The internet has made gambling even more devastating – the government must act

A William Hill betting shop - Matthew Horwood/Getty Images
A William Hill betting shop - Matthew Horwood/Getty Images

Matthew is on the phone to his regular betting company, asking to withdraw some money as quickly as possible. His small children call for him in the background. He ignores them. Desperate Calls (Radio 4, Sunday) was the chilling record of how Matthew (which is not his real name) sank into gambling addiction.

It was a documentary pieced together from an extraordinary primary source: recordings of the many phone calls that Matthew made to bookmakers William Hill while in the grip of his addiction. Matthew received the recordings – over 80 of them – after making a personal data request to William Hill. Matthew then sent them to journalist Lydia Thomas, believing that they clearly depict an addict in the grip of a downward spiral. Matthew has now received treatment for his addiction, following the realisation that he might lose his family. He had already lost friends and was £70,000 in debt. Nobody trusted him any more.

Thomas’s resulting programme, on a complex and emotive topic, was pretty scary, but impressively restrained. As she played the calls in Matthew’s presence, she gently asked him to reflect on what he heard. This was a rare and sharp way of hearing how addiction changes a person. Because Matthew is not a stupid man. He works as a teacher in south Wales, and, in conversation with Thomas, he was sensitive, self-aware and articulate, deeply saddened by the reality of his own behaviour. On the calls to William Hill, however, he was monstrous: panicky, angry, rude, self-important, a liar. He threatened and swore at the staff and was fixated on the next bet.

Thomas commented that, at points when they were listening to the calls, Matthew had his head in his hands. The sound of the addiction is so obvious, and so terrible. And yet, he was able to keep betting. Most of Matthew’s bets were on horse races. There was a stark contrast in listening to Desperate Calls in the same week as coverage of the Cheltenham Festival, with its rarefied atmosphere of the fashionable and well-to-do casually having a flutter. Gambling will always be part of human behaviour. The daily tip is a staple of the Today programme on Radio 4, for one thing.

But, as Lydia Thomas reported with nuance, in the last 10 years, with the rapid growth in availability of instant online gambling and saturation of betting within sports broadcasting, something has changed. So much so that there’s a much-delayed government white paper due to be published soon. Hearing Matthew’s calls, however, it’s hard not to conclude that expecting gambling companies to take responsibility for their own clients is like asking tobacco companies to monitor the lung function of smokers.

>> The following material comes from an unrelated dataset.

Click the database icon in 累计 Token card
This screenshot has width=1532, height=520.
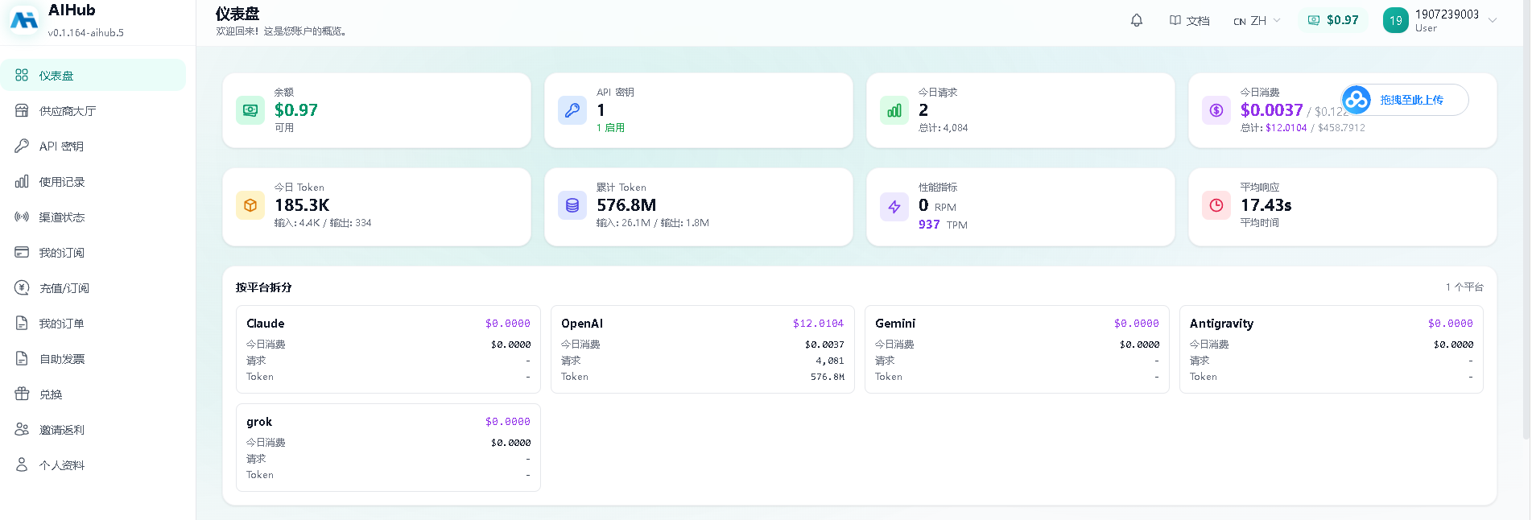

Michelangelo's La Creazione fresco on the ceiling of the Vatican's Sistine Chapel - Plinio Lepri/AP
Michelangelo's La Creazione fresco on the ceiling of the Vatican's Sistine Chapel - Plinio Lepri/AP

Another striking new perspective on human behaviour came in Talking of Michelangelo – The Poet (Radio 4, Thursday), in which Andrew McMillan explored Michelangelo’s secondary career as a poet of homosexual love. Here was a trove of glittering literary treasures: love sonnets written by Michelangelo to a man decades his junior, which, when translated into English over the centuries, invariably had the pronouns changed to hide the truth.

Some reveal insights into Michelangelo’s painting: in one, he laments the physical contortions necessary to paint the ceiling of the Sistine Chapel. McMillan, a poet himself, placed Michelangelo’s poems within the context of a canon of gay love poetry up to the present, which had mixed results. The comments made by contributors were less interesting than the beautiful poems themselves, which formed the real reason to listen to this programme, in a translation by James Saslow and read by Simon Russell Beale, whose voice, gently rasping around each revelatory phrase, became like a paintbrush, revealing the figure of a man in all its contradictions and delights.

Speaking of great voices, it’s a tonic to hear the return of Debbie Aldridge (Tamsin Greig) to The Archers (Radio 4, Sunday to Friday). Debbie has been silently farming in Hungary for years now, while Greig has enjoyed a busy career as a TV actress, but she’s never been written out entirely. And her return is a reminder that Greig is a stunningly good actress. In conversation with Debbie’s half-brother, Adam Macy (Andrew Wincott) about the family’s plans and Adam’s burgeoning edible forest garden project (a story for another day), she has sounded loving, faltering, brave, steeped in grief for her mother, afraid, glad to be home but also hating it, proud of her family and exasperated by them, all at once. Oh Debbie, could you be tempted to move back permanently? Ambridge misses you.